Doesn't matter if it is a new language, framework or whatnot. There have been very few advances in our field, stuff changes incrementally. So you have seen everything before, it just has a different twist. You can pick this crap up in a fraction of time, as the concepts are already internalized.

... Unless, that is, if you used to call yourself "X developer", for whatever value of X. Then you are unidimensional, and screwed.


Agreed. However, perceptions change as technology improves and overall the arc of software tools has been towards higher level abstractions unless absolutely required to go deeper.

The issue is that we're not that new anymore, people have been doing software engineering for at least half a century.

This is true. Everything new technology seems like an evolutionary improvement on one or a few aspects of programming, like separation of concerns, expressiveness, correctness, etc. None of these things should surprise anyone unless they've been stuck in one of the 1990s 3.5GLs and never learned anything else.

I've been doing a lot of tech blogging lately, playing around with various F# tools and toy projects, seeing what resonates with the community.

There was a progressive complexity that happened back in the late 70s and early 80s such that people alive today who still code and learned back then have taken the ride from machine language to multi-gigabyte stacks.

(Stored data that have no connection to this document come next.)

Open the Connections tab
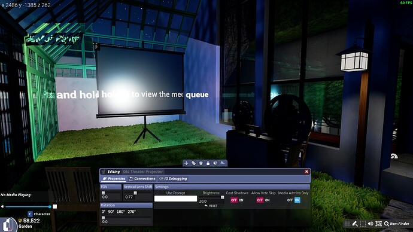This screenshot has width=413, height=232. coord(142,179)
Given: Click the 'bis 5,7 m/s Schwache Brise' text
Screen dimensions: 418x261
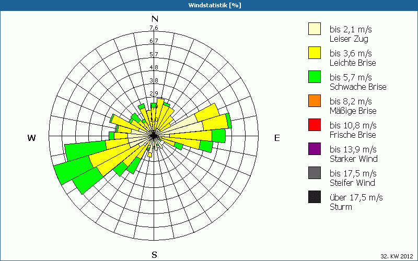Looking at the screenshot, I should (x=358, y=82).
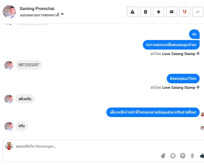Image resolution: width=204 pixels, height=165 pixels.
Task: Flag conversation with red exclamation marks
Action: click(185, 12)
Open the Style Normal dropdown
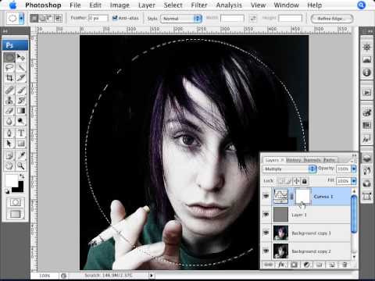 [x=181, y=19]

We just kept adding stuff and having to make sure we could be functional in all of it. Not an expert, but functional. It was standard practice on my commercial programming teams to decide what everybody wanted to learn on a new project before starting. (And these were high-paying projects. We always left with happy customers).

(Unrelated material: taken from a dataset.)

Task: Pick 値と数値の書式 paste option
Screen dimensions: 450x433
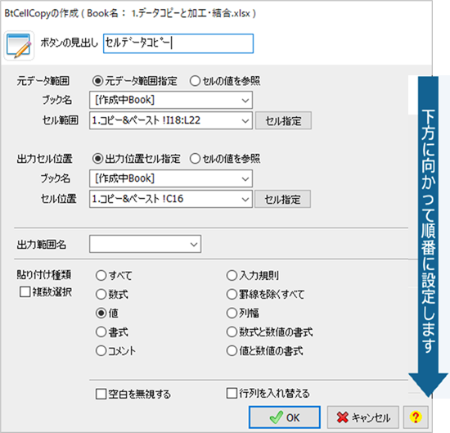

People were jack-of-all-trades. Most everybody was. You had to be.

What am I seeing resonate, at least as far as I can tell? The inability to understand what the hell is going on and work with it. You get a C++ compiler compiling a hellacious codebase working in DOS, a rails configuration ain't nothing.

I see what are supposedly senior programmers walk a bit off the happy path on a framework and they're lost. Not only are they lost, they are insecure, afraid, embarrassed. There's nothing wrong with these people. There's something wrong with the way we're training and staffing them.

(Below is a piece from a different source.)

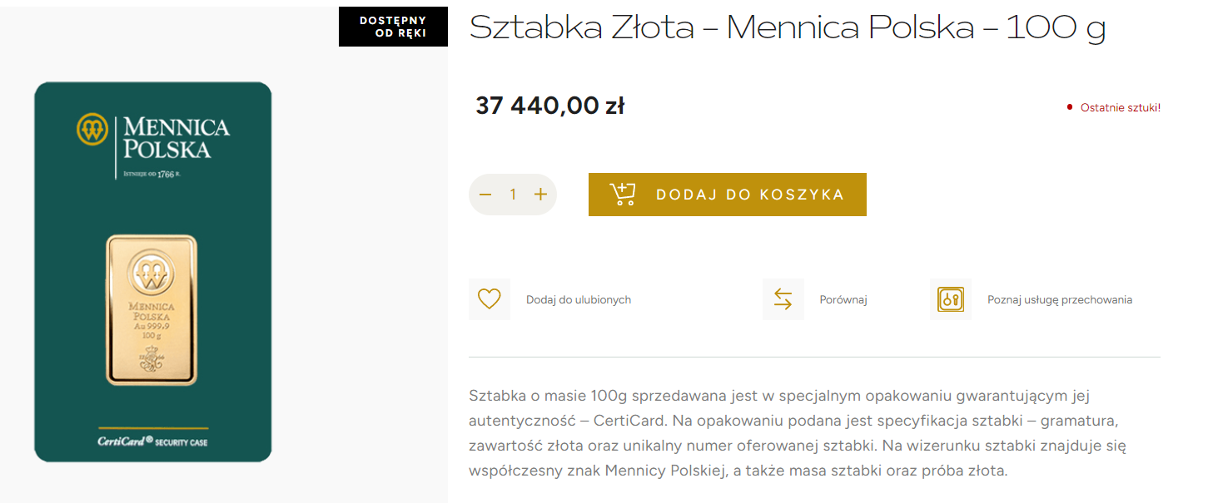Select the Porównaj link text
The image size is (1218, 503).
point(843,300)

Fifteen years ago I was still coding commercially, having a blast. Talking to a recruiter one day about various projects, she said "You know, you're one of the last true general consultants"

There may be ten thousand of us. Beats me. But her general appraisal was correct. There is a drastic and complete change between the way coders used to relate to technology and the way they do today. It's not tech. It's mindset.


I'm more worried about people constantly believing that every new framework is a major advancement for programming and that it's not just something that could be learned in an afternoon (e.g. React). Or about people following the latest hyped trend without learning anything and without producing much other than more hype.

AI,ML and VR are all really interesting, but as we all know they are not completely new and will not likely account for the majority of the future jobs.

Fundamentals are what matter, most of these "new things" are just something that you can learn with relatively limited effort if needed. Classic programming skills, analytical skills or things like the ability to reason about concurrency issues never go obsolete.


A big part of it is that imho technology has gotten more powerful, but still no easy to use. Like, I'm imagining in 20 years the API for Amazon's drone fleet will be here and we'll still be like "wait, the address parameter is for an IP address? And the library isn't thread-safe but also doesn't connection pool so I have to maintain one dronecloud client per thread? And what's this cryptic "rotor invert" error?

It feels like half my job is googling how to do common things in popular libraries and finding completely counter-intuitive pain-points.


And learning the basics just doesn't seem to cut it anymore. It seems like most enterprise technology builds on older versions of older versions making it more complex. For instance, AI and ML seems like two subject areas that would be impossible for anyone to work professionally with, if they don't have years and years of experience with programming/math/statistics.